Tumor cell line killing assay shows the anti-myeloma effect of peptide No. 8 specific CTLs in vitro. (A) The killing efficiency of CTL stimulated by No. 8 antigen peptide on U266 cell line under different effect target ratio (the effective target ratio is 25 in the left figure, 5 in the middle figure, and 1 in the right figure). (B) Compared to CTLs induced by peptide No. 5 and No. 3, peptide No. 8 specific CTLs lyse U266 cell more efficiently. (C) Peptide No. 8 specific CTLs lyse HLA-A*0201⁺ AKAP4⁺ myeloma cell line U266, while the other HLA-A*0201^- or AKAP4^- cell line is not killed efficiently (summarized the results of three independent experiments). Friedman test showed the p < 0.05 for U266 to other cell lines. Kruskal–Wallis rank sum test was performed to assess the significance in C *p < 0.05.

Figure 5

Tumor model showed the anti-myeloma effect of the peptide No. 8 specific CTLs in vivo.
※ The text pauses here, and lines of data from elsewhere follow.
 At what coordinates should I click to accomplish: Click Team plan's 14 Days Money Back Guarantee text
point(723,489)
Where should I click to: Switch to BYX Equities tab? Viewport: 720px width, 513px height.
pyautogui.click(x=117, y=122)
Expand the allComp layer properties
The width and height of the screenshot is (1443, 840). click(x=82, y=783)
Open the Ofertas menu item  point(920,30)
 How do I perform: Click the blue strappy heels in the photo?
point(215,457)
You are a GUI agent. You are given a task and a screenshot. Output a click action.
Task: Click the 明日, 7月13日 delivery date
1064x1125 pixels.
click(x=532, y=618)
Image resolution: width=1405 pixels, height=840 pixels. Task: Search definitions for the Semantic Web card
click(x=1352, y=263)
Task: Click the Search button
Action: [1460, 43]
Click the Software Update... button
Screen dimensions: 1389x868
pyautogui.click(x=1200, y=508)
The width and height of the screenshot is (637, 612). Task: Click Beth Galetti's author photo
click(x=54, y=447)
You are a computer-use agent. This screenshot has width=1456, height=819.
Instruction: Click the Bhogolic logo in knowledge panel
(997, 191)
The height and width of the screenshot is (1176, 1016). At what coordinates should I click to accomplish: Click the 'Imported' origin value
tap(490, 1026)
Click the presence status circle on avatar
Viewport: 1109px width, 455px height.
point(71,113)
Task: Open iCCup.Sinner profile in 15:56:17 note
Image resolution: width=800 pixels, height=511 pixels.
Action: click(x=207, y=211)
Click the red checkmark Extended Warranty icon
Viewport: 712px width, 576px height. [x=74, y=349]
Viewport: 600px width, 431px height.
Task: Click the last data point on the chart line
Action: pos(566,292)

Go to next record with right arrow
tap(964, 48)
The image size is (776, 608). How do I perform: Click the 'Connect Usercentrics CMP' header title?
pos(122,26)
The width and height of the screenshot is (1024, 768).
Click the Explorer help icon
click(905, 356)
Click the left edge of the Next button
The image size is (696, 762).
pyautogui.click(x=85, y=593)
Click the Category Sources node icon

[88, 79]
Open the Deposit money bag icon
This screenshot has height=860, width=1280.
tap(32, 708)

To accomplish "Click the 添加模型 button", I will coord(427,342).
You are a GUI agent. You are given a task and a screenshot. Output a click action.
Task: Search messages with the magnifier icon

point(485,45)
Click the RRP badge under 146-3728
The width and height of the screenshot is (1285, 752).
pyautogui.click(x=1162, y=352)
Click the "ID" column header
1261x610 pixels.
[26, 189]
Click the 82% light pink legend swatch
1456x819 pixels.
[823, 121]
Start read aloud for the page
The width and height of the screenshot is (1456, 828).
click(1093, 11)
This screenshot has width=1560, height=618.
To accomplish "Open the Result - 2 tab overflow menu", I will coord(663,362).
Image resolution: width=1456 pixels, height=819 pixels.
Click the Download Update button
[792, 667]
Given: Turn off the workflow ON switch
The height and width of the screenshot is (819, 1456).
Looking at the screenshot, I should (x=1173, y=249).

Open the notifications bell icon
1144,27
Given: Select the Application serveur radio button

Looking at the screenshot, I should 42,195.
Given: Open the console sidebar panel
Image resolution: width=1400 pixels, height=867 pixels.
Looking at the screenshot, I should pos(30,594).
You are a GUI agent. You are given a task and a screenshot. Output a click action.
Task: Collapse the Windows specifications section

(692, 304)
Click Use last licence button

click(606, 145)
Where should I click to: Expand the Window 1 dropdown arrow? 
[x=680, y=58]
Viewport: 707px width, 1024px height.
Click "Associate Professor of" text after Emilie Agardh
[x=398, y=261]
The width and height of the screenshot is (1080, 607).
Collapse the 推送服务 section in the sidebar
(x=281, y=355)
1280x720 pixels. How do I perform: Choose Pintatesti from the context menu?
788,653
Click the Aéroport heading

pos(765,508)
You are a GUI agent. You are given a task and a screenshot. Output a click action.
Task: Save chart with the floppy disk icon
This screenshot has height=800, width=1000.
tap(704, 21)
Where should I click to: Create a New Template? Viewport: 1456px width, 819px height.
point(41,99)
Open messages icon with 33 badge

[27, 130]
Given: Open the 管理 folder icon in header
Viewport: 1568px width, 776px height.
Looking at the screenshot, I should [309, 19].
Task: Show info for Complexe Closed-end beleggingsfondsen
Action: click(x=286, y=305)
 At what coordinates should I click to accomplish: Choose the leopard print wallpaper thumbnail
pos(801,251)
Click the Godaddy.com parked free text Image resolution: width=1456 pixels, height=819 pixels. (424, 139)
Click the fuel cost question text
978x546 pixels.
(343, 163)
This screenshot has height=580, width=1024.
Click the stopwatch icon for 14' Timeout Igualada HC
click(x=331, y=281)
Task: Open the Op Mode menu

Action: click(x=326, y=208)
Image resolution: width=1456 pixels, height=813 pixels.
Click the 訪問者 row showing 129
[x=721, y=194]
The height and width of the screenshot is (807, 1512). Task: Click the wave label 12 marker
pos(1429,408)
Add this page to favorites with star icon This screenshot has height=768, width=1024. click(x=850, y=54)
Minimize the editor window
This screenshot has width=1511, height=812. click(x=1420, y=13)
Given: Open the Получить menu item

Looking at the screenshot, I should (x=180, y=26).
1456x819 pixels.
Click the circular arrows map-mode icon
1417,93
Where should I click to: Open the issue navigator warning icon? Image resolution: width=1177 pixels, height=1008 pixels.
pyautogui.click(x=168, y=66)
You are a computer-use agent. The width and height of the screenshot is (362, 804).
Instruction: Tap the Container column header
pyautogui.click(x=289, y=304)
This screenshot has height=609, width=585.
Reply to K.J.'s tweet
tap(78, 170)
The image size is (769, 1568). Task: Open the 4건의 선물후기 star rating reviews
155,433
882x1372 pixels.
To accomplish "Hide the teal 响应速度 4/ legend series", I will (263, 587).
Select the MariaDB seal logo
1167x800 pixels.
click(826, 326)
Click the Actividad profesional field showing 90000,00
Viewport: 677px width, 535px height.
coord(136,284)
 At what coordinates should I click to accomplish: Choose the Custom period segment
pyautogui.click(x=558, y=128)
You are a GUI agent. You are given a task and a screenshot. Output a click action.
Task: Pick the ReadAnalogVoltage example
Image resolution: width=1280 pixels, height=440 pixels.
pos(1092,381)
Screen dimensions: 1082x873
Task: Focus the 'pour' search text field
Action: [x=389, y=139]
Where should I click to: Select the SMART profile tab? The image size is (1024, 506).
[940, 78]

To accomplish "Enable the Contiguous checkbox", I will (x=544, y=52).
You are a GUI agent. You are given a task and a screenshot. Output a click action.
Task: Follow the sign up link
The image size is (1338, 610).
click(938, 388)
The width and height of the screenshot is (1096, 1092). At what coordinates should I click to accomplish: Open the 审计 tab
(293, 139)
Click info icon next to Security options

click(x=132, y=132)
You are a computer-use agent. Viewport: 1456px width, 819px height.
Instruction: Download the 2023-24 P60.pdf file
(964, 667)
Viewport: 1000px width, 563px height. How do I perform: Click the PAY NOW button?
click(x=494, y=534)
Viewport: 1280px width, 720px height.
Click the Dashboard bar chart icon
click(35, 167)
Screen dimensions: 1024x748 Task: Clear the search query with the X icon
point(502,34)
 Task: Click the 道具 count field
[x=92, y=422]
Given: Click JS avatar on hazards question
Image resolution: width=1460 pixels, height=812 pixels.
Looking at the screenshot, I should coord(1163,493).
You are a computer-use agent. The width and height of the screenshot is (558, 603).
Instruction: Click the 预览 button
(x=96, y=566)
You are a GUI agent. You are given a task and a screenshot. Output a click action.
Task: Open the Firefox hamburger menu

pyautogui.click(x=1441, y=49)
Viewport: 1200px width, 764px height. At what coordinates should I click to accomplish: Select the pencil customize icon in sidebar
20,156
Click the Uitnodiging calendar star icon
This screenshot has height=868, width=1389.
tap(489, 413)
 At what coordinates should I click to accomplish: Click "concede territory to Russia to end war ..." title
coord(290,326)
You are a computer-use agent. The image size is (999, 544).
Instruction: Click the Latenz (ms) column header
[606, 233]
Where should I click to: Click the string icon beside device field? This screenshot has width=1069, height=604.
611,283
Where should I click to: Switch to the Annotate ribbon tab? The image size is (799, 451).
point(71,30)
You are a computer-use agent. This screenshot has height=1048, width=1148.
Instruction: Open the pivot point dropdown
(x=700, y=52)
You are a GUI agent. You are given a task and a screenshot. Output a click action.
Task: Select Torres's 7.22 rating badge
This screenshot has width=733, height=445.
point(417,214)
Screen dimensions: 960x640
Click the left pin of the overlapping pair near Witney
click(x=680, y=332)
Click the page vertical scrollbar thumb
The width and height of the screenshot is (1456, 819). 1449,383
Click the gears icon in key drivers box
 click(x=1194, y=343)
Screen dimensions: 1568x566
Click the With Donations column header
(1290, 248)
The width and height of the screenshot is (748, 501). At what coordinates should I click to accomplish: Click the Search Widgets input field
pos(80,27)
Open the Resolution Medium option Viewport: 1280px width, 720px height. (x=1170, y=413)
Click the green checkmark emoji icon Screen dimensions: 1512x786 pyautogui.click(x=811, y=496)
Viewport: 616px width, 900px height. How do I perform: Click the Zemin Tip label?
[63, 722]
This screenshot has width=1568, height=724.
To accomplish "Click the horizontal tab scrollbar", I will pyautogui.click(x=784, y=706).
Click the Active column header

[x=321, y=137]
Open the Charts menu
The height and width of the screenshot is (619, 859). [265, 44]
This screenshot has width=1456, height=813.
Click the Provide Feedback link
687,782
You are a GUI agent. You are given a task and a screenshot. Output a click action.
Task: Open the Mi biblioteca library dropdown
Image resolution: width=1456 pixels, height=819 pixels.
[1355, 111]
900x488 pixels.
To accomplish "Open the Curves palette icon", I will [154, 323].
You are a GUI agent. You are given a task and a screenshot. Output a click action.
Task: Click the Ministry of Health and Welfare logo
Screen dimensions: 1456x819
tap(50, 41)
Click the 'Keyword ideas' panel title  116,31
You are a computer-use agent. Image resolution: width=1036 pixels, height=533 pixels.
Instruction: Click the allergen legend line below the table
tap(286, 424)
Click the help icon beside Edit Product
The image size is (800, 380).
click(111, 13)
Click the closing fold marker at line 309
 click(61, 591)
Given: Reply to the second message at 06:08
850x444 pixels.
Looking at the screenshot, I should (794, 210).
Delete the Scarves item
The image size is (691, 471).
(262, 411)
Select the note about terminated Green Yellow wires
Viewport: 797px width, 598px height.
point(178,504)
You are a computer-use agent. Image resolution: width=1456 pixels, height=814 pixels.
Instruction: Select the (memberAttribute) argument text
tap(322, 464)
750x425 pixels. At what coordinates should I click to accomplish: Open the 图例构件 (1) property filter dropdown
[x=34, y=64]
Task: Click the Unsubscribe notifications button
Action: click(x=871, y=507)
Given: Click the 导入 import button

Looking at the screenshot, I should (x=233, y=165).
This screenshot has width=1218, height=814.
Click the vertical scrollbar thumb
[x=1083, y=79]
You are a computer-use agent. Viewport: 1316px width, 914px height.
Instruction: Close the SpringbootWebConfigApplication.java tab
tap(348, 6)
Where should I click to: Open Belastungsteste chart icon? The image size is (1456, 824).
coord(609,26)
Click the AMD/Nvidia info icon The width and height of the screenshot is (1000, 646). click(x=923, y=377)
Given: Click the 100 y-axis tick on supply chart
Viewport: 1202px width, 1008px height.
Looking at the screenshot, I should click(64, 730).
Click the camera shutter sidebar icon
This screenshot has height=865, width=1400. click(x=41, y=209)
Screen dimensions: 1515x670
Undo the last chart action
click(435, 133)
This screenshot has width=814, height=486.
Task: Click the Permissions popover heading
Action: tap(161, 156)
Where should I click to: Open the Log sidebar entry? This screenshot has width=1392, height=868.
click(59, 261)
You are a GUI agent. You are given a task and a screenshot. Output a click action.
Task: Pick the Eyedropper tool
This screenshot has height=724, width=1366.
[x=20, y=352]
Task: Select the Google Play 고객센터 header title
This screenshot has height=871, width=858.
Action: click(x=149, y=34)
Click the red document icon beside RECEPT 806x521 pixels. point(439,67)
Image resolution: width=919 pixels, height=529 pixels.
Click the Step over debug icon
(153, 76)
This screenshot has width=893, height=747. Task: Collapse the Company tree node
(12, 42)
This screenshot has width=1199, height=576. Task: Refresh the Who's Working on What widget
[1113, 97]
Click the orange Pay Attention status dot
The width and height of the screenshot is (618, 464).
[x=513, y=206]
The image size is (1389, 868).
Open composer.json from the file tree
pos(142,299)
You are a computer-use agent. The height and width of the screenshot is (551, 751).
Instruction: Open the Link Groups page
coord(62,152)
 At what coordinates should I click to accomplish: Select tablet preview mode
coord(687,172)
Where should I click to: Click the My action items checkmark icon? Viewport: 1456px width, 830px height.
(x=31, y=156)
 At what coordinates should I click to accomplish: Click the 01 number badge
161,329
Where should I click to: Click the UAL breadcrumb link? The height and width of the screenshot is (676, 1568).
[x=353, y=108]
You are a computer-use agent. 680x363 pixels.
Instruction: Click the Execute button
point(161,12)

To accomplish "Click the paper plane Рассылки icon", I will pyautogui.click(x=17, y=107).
U266 cells (5 × 10⁵) were inoculated s.c. into NTG mice (day 0) followed by No. 8 peptide induced CTLs (5 × 10⁶) or PBS injected intravenously on day 1 and day 7. After the mice were killed in the end point of the experiment (Day 30), the tumors were peeled off, weighed, and photographed. Independent experiment was performed two times. The number of animals in the first experiment was 3 and the second was 4. The results of the two experiments were the same. The summarized results of the two experiments are shown in (A) (the tumor growth curve) and (B) (tumor weights). (C) The results of the second experiment (excised tumors). Two-way-ANOVA showed that the p-value is <0.001 for CTL and PBS in (A) Unpaired t-test was performed to assess the significance in A and B **p < 0.01.